El hombre se echó a reír.
– Se trata de interés profesional, me temo. En realidad, estoy escribiendo un libro sobre el tema. Creo que lo titularé Las casas señoriales de Pemberton: un paseo por el tiempo. Como título, impresiona bastante, ¿no crees?
– Supongo que depende de a quién quiera usted impresionar -dije-, pero sí, impresiona… bastante, quiero decir.
– Resido principalmente en Londres, claro, pero llevo ya una buena temporada recorriendo esta parte del país y tomando notas en mis cuadernos. Me gustaría echarle un vistazo a la finca y entrevistar a tu padre. De hecho, ése es el motivo de mi visita.
– No creo que eso sea posible, señor Pemberton -dije-. Verá, es que se ha producido una repentina muerte en Buckshaw y papá está…, bueno, está ayudando a la policía en sus investigaciones.
Sin pensarlo, había copiado una frase que recordaba de los seriales radiofónicos, aunque no me di cuenta de su trascendencia hasta el momento de pronunciarla.
– ¡Madre de Dios! -exclamó-. ¿Una muerte repentina? Espero que no sea nadie de la familia.
– No -dije-. Se trata de un perfecto desconocido. Pero dado que lo encontraron en el jardín de Buckshaw, mi padre tiene que…
En ese momento dejó de llover tan de improviso como había empezado. Salió el sol para trazar un arco iris en la hierba mojada y cantó un cuco, exactamente como sucede después de la tormenta en la Sinfonía pastoral de Beethoven. Lo juro.
– Lo entiendo perfectamente -dijo el hombre-. No quisiera molestar. Si el coronel De Luce quiere ponerse en contacto conmigo en algún otro momento, me hospedo en el Trece Patos, en Bishop's Lacey. Estoy seguro de que al señor Stoker no le importará hacerme llegar el mensaje.
Me quité la capelina y se la devolví.
– Muchas gracias -dije-. Tengo que volver a casa.

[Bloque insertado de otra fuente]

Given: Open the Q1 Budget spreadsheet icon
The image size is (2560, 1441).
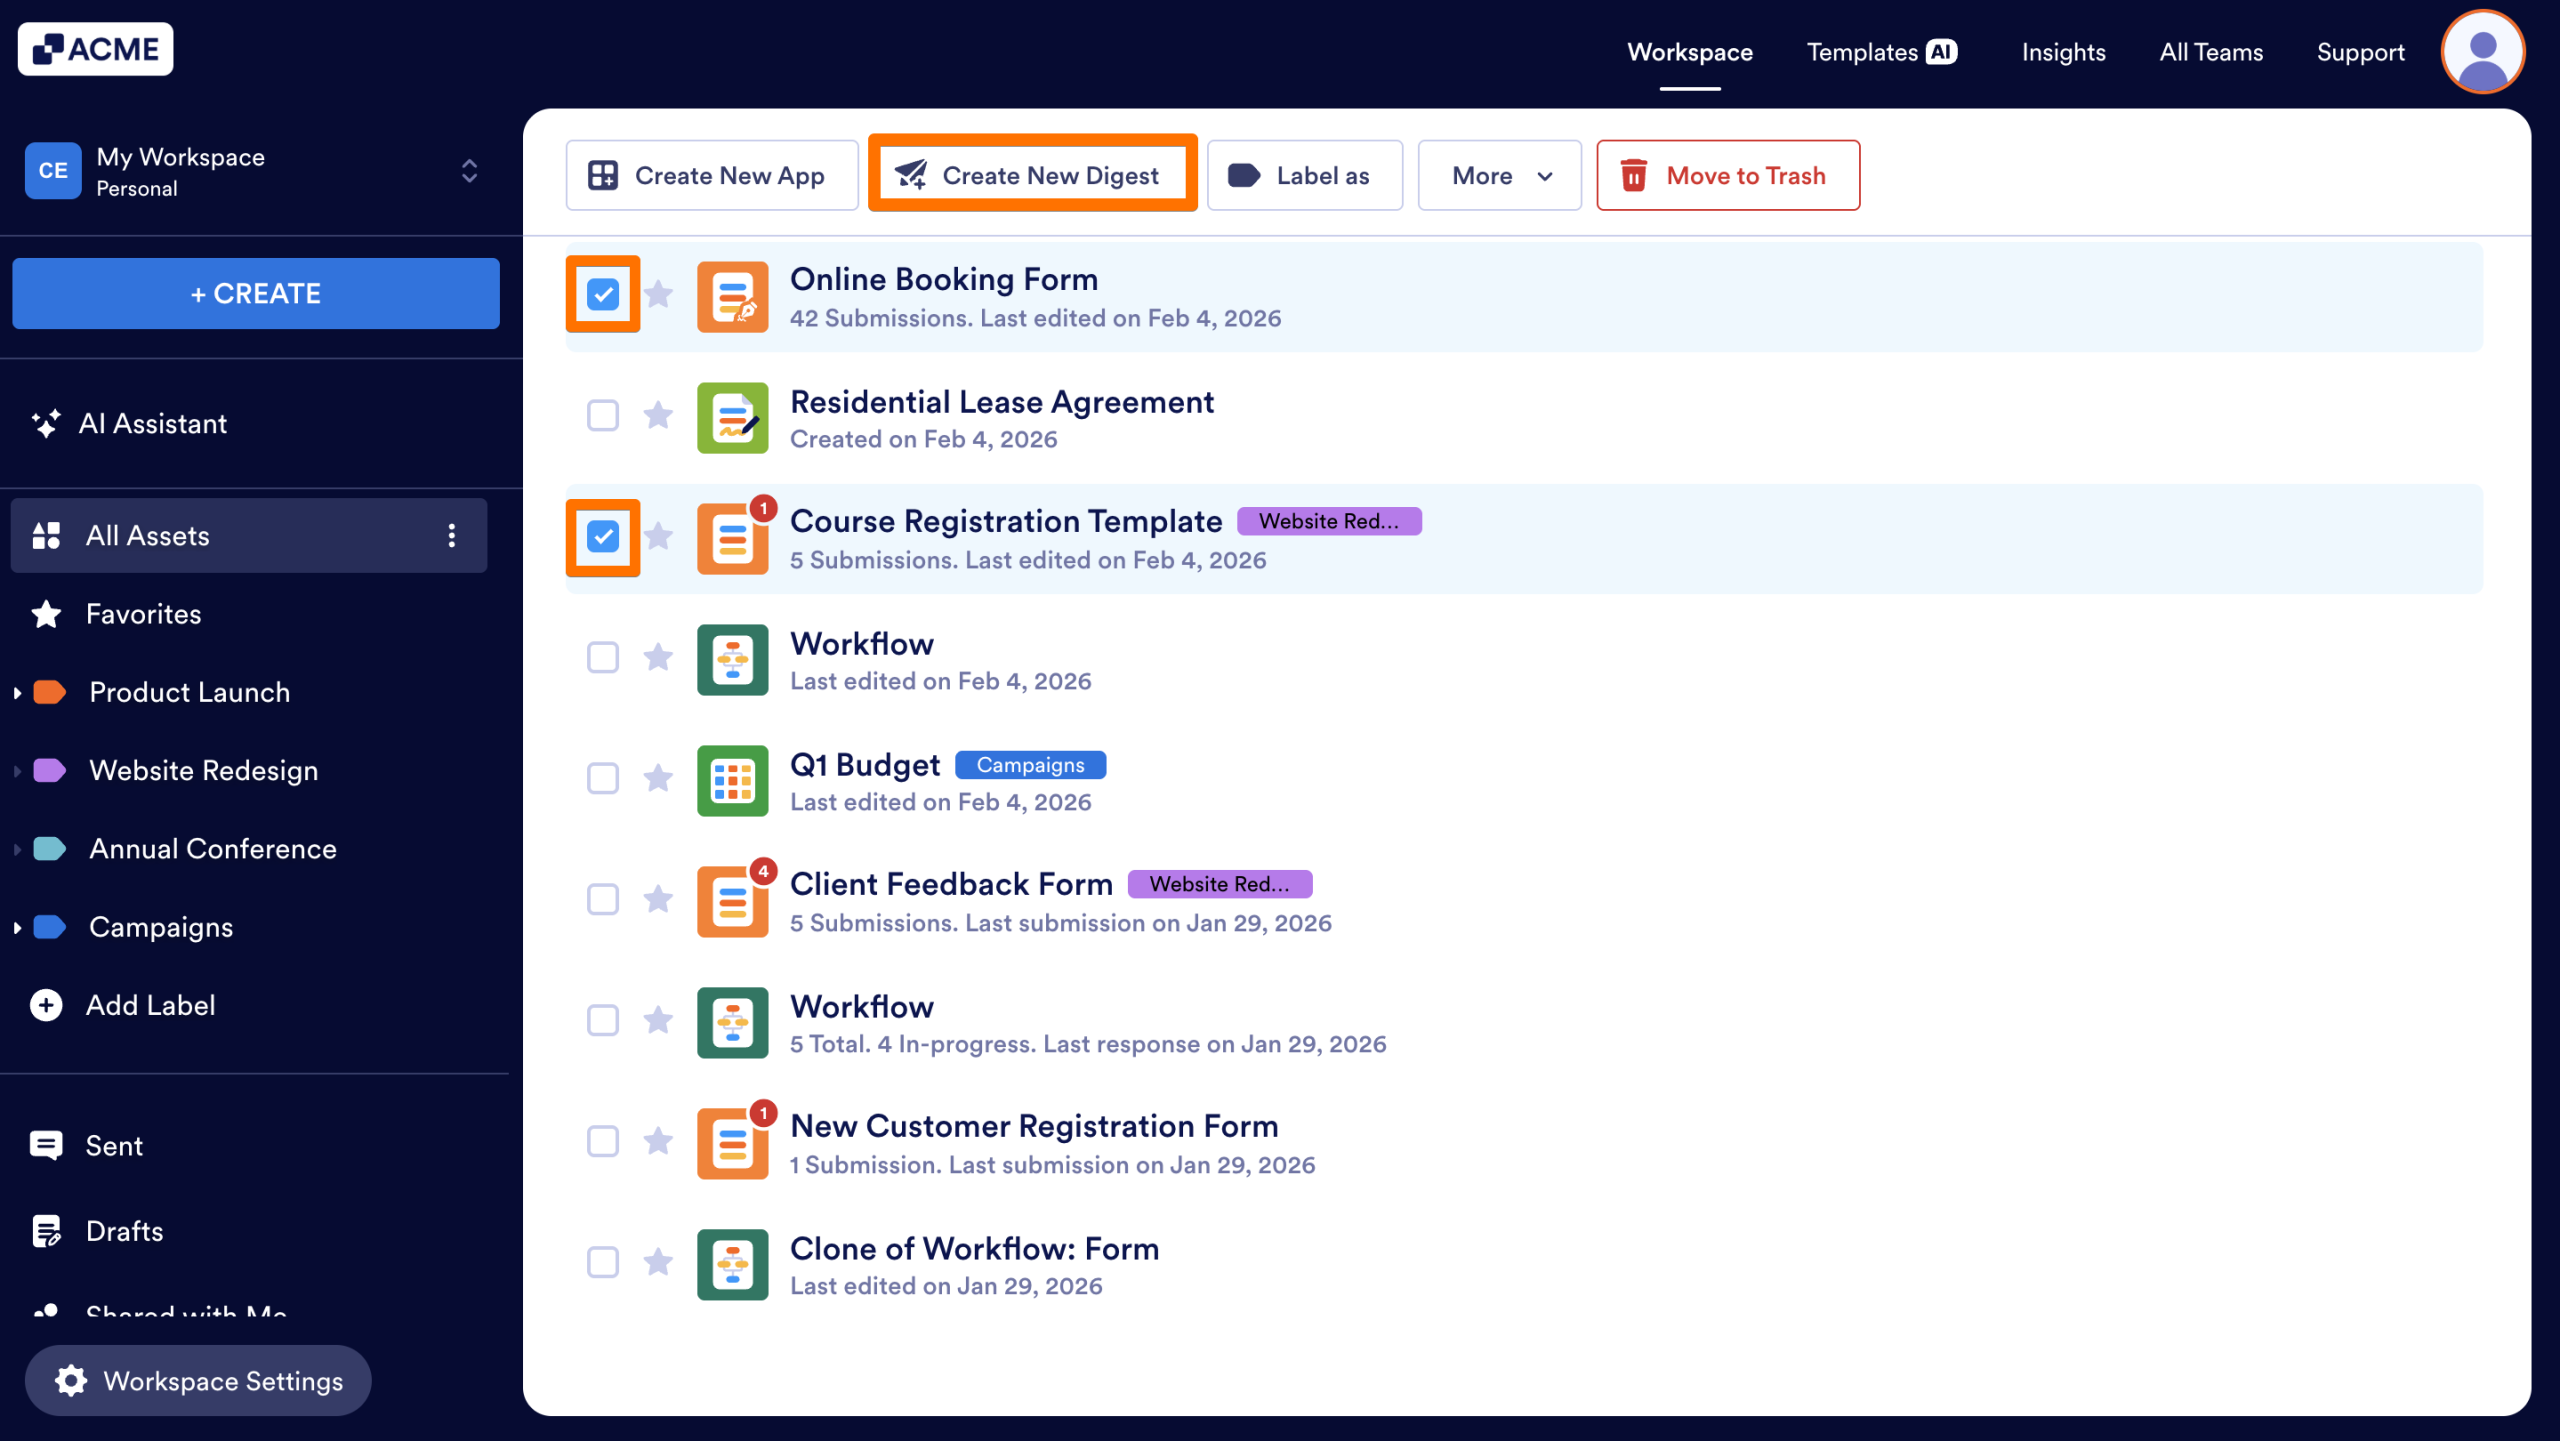Looking at the screenshot, I should [731, 780].
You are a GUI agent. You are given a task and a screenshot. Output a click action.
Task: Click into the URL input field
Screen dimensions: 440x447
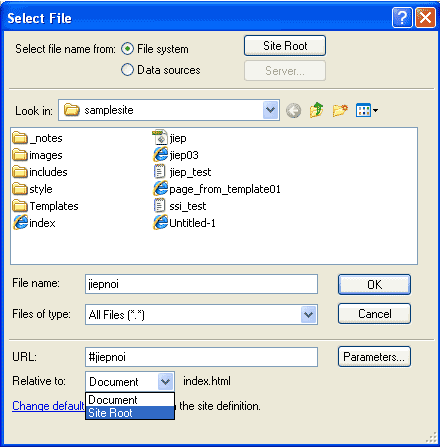(201, 357)
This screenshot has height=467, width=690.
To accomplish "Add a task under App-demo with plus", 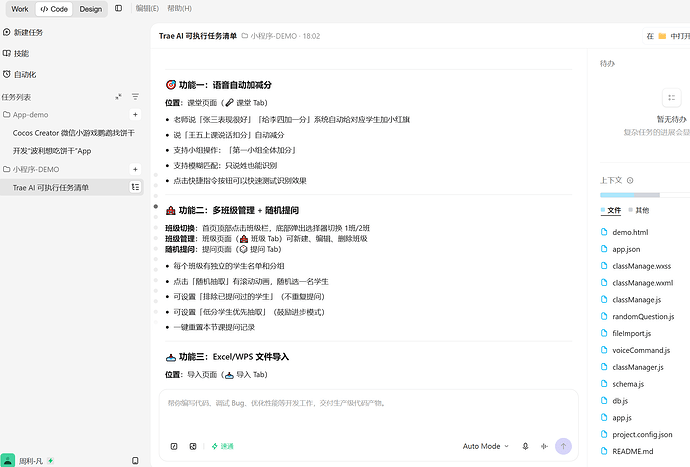I will (135, 114).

Regresamos vadeando juntos el lago, como un par de bañistas que veranean junto al mar.
– Ha sido un placer conocerte, Flavia -dijo el hombre-. Confío en que con el tiempo lleguemos a ser buenos amigos.
Lo observé mientras se alejaba paseando por la hierba en dirección a la avenida de los castaños, hasta que finalmente lo perdí de vista.